Certainly, we were going straight past the place where I’d seen all the activity. Still shouting orders I couldn’t understand, the Captain was pointing to some other landing place round a bend in the shore.
For the hundredth time that day, Martin reached up to make sure his hat was in place. Hair as red as his doesn’t long survive a thirtieth birthday, and I knew Martin was approaching that age faster than he wanted.
‘Our things’, he added, ‘will still need to clear customs, but it shouldn’t be as searching as I expected.’
‘Well,’ I said, trying to keep my voice neutral, ‘let us be grateful for that.’
Martin had warned me how the Greeks like to check everything when you land, and even try to levy duties on your personal effects. I hadn’t liked the thought of that. If we could avoid it, I’d not object to a little change of plan.
I looked again towards the shore which was approaching fast. With the crowds behind us, we were putting into a small landing faced with blue marble and overlooked by buildings of restrained grandeur. Leading up to the main city, there was a wide avenue lined with trees.
Following Martin’s glance to the landing place, I could see a small, though very fat man dressed in a robe with a purple border. Beardless, of indeterminate age, he seemed to be wearing a wig – or perhaps it was a full head of hair dyed black. It was hard to see the details at that distance or in that terrible glare of sunlight. A secretary stood beside him, his face cast down. Behind him, at a respectful distance, stood various retainers, some of them armed.
‘That’s not the Permanent Legate, or his people,’ Martin hissed, his grip tightening on the rail. ‘It’s a Gloriosus.
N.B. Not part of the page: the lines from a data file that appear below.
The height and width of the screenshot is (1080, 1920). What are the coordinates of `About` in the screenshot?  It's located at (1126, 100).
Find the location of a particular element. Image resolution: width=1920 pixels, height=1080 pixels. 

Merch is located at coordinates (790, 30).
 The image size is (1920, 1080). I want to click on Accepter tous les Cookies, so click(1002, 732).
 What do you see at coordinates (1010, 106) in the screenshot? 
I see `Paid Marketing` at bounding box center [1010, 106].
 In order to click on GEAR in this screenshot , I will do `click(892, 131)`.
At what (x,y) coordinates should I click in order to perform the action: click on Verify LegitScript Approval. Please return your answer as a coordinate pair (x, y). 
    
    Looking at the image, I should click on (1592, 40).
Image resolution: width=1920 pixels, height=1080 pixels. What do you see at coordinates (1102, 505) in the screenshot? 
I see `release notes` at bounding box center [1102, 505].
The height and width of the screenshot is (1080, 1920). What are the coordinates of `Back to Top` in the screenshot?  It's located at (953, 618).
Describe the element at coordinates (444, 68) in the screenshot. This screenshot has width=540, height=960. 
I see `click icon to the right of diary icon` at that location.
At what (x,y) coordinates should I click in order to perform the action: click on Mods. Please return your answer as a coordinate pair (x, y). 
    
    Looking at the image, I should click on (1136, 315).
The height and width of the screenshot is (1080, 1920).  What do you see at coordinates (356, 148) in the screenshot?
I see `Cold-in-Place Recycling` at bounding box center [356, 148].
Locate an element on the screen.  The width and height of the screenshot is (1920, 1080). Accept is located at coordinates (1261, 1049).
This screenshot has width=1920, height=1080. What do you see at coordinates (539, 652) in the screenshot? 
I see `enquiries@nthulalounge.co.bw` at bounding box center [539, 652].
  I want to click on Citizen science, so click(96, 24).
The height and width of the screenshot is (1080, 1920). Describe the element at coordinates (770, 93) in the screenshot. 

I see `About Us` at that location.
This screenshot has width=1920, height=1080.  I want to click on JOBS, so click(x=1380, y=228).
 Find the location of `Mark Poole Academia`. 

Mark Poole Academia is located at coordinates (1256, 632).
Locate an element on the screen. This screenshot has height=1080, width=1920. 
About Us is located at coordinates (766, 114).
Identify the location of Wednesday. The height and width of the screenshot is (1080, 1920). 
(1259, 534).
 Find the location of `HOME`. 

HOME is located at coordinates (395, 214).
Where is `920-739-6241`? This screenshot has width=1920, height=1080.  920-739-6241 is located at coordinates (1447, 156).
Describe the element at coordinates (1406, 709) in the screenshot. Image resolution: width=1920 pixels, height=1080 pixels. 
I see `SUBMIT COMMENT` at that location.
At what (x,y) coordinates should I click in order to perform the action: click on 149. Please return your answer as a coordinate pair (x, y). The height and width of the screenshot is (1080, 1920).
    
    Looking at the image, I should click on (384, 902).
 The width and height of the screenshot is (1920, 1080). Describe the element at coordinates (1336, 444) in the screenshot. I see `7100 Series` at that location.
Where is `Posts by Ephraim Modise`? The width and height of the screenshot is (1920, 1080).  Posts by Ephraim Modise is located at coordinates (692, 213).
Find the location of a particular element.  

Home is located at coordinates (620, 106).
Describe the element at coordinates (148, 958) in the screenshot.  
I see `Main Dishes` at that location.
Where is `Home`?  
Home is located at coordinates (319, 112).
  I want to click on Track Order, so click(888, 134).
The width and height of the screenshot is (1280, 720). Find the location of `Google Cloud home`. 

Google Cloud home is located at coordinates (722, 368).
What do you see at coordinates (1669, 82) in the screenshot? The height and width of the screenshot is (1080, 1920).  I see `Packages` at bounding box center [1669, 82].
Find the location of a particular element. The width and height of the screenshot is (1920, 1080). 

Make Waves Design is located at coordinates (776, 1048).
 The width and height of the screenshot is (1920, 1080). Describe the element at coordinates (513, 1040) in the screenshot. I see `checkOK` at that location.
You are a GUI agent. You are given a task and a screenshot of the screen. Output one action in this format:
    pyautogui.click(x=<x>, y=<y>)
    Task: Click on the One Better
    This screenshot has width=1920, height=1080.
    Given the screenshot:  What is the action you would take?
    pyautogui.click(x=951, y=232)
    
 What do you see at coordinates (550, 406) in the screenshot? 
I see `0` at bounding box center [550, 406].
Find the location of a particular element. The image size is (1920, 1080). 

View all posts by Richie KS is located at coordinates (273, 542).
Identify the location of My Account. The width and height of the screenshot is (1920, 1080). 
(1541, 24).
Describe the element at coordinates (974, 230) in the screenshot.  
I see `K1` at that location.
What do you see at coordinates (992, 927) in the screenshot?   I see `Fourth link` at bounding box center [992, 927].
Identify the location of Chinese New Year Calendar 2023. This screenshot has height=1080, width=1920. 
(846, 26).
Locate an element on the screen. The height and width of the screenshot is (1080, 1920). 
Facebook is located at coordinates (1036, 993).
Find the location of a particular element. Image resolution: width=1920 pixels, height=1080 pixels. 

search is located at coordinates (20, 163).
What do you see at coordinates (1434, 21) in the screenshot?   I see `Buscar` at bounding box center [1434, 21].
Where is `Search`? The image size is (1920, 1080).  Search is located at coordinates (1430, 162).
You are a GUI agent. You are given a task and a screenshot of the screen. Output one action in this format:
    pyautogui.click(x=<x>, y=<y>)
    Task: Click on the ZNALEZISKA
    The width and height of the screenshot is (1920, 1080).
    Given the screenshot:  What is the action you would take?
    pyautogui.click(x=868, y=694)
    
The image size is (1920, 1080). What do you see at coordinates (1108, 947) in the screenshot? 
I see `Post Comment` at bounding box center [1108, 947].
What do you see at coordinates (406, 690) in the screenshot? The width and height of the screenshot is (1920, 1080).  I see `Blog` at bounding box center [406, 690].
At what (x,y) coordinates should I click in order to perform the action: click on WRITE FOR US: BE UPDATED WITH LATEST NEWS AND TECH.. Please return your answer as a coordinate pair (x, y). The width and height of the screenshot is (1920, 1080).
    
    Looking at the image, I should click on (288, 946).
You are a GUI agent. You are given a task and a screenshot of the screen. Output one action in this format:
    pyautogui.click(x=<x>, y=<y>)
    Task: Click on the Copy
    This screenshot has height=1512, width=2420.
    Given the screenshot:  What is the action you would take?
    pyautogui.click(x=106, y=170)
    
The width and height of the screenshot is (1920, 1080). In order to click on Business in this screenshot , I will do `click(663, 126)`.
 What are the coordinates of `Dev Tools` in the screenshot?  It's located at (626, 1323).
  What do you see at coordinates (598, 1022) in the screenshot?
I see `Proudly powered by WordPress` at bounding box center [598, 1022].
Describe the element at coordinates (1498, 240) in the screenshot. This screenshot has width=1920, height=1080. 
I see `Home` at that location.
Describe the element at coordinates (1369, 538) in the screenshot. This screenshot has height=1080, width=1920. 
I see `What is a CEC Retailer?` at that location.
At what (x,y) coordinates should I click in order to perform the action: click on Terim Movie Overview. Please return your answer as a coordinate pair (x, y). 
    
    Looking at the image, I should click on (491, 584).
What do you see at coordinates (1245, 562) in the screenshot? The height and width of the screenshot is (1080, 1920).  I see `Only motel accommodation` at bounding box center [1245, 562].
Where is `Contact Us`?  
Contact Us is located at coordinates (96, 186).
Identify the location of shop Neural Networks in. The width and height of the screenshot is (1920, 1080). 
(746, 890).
There’s a really senior official
waiting to greet you. You only see people of that status come down to greet foreign ambassadors.’
My stomach turned over. The scared speculations I had pushed out of my mind on that hasty, midnight rush down the Tiber came crawling back. With the shore getting closer and closer, I felt like a man who falls from a high window and sees the ground rushing towards him. Even if I’d dared to ask, would the Captain have turned back?
I wanted to say something reassuring to Martin. All I did was reach out to him under cover of the rail. He took my hand in his. It was cold and sweaty, but firmer than my own. We stood close together as the ship covered the last hundred yards or so.
‘He’ll be expecting our total deference,’ Martin whispered with a slight nod at the official. ‘You address him as “Your Magnificence”.’
I had a speech rehearsed for the Permanent Legate’s agent. I had a variation ready just in case the Lord Silas should deign to meet us in person. I had nothing prepared for this.
It might be a mistake, I told myself again and again. The Permanent Legate’s people might be waiting at one of the general docks. Perhaps an ambassador’s ship was even now being inspected by those customs men, and there’d be red faces all round. But I thought it best to assume that the traffic-control people in the city knew what they were doing, so I put an open smile on to my face and made a gentle bow in the official’s direction. He bowed in response, touching his forehead in the Eastern manner.
As the oars swung suddenly upright and we coasted the last few yards into dock, I glanced up again at the inner wall. I could now see that those dark projections I hadn’t been able to make out were iron gibbets. There must have been dozens of these clustered round the Senatorial Dock. Each held a corpse in various stages of decay.
The corpses looked sightlessly down at me, twisted in their death agonies, blackened by the sun. Some were naked. Others had shreds of clothing that scavengers and the shifting winds hadn’t yet torn away. Here and there, though faded, I could make out the purple border of the senatorial classes.